• _What to do_
Reproduce every line of the entries below without changes, starting at the line that contains "You are a GUI" and continuing down to the end of the entries, including both ends. Leave the pictures out of your output.

(Rows showing where targets appear)
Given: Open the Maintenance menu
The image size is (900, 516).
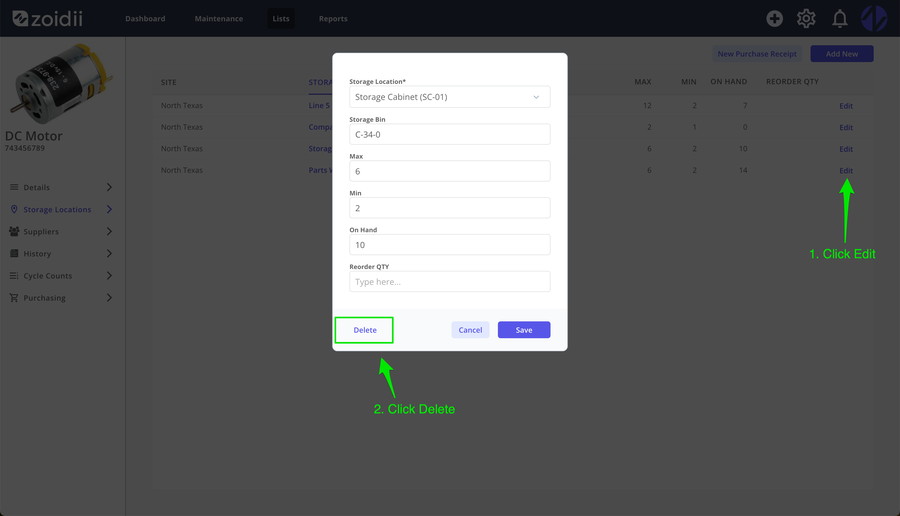Looking at the screenshot, I should [x=219, y=18].
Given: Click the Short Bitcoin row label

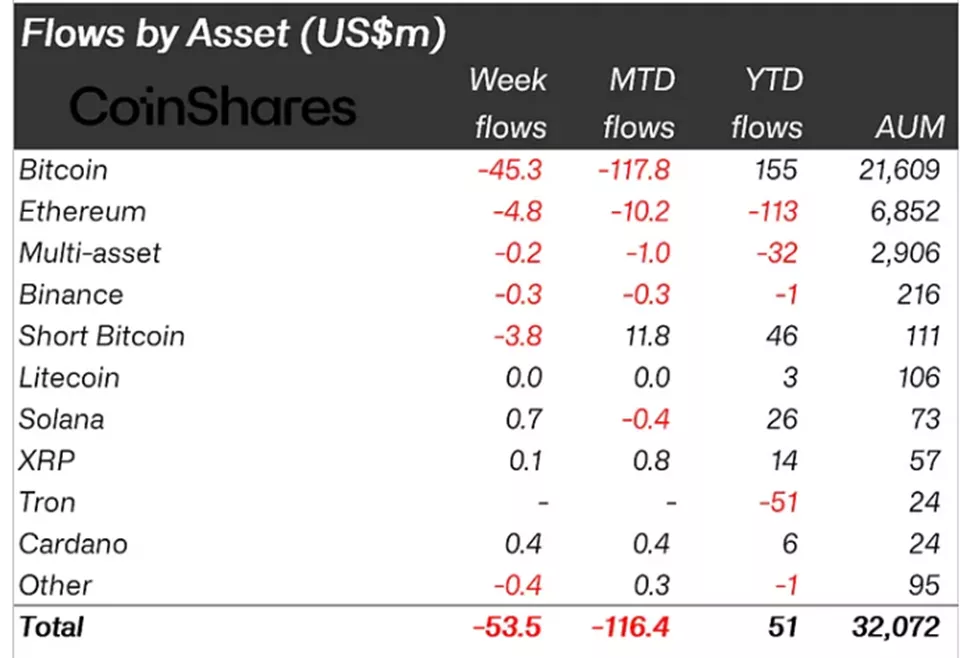Looking at the screenshot, I should 102,336.
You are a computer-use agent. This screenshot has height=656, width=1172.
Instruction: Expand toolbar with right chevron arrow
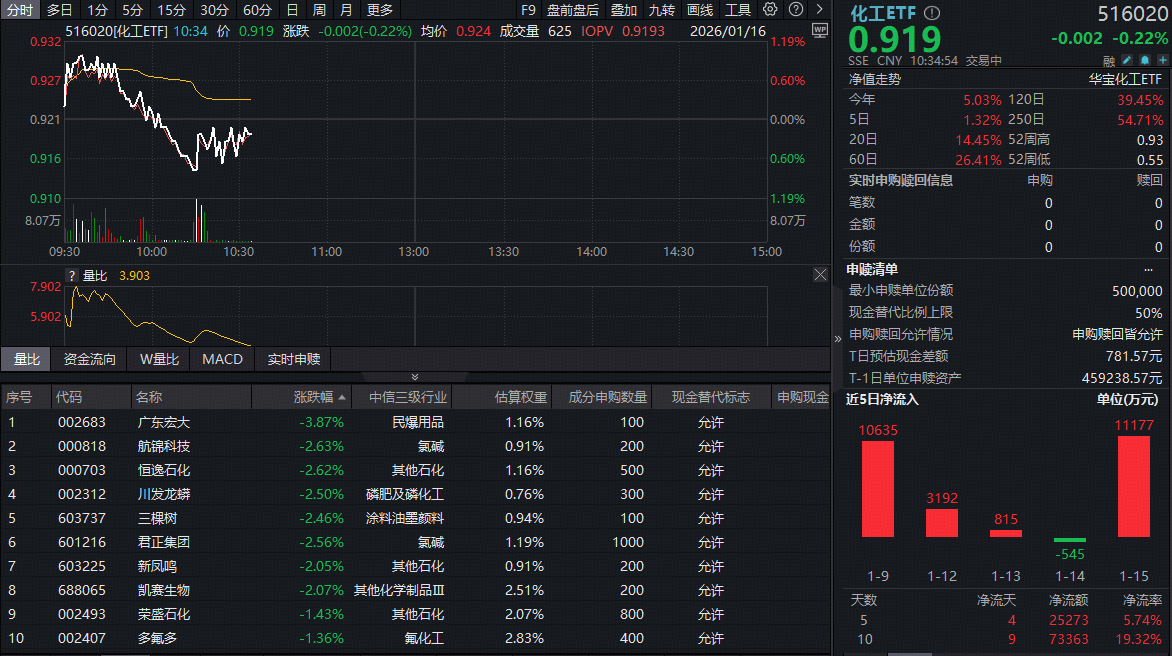820,10
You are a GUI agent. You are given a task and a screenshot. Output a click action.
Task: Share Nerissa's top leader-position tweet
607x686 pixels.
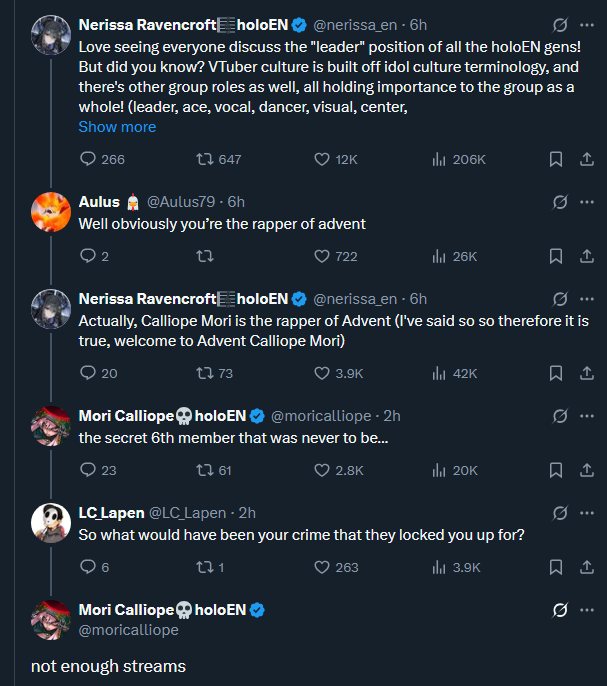(586, 159)
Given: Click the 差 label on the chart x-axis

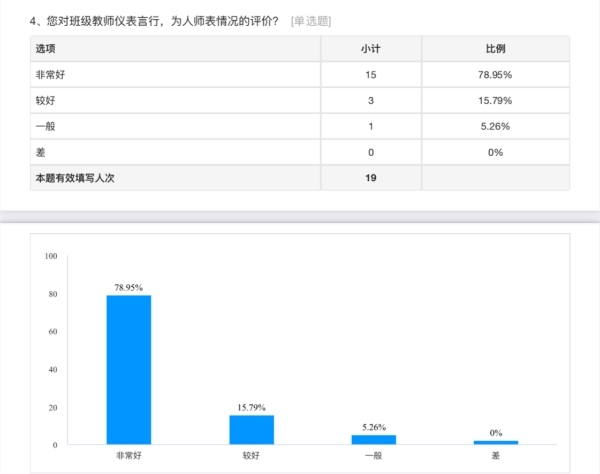Looking at the screenshot, I should [496, 455].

• _The solution_
You are a GUI agent. You are given a task and a screenshot. Output a click action.
Task: Share Nerissa's top leader-position tweet
607x686 pixels.
(586, 159)
Given: Click the 差 label on the chart x-axis

Looking at the screenshot, I should [496, 455].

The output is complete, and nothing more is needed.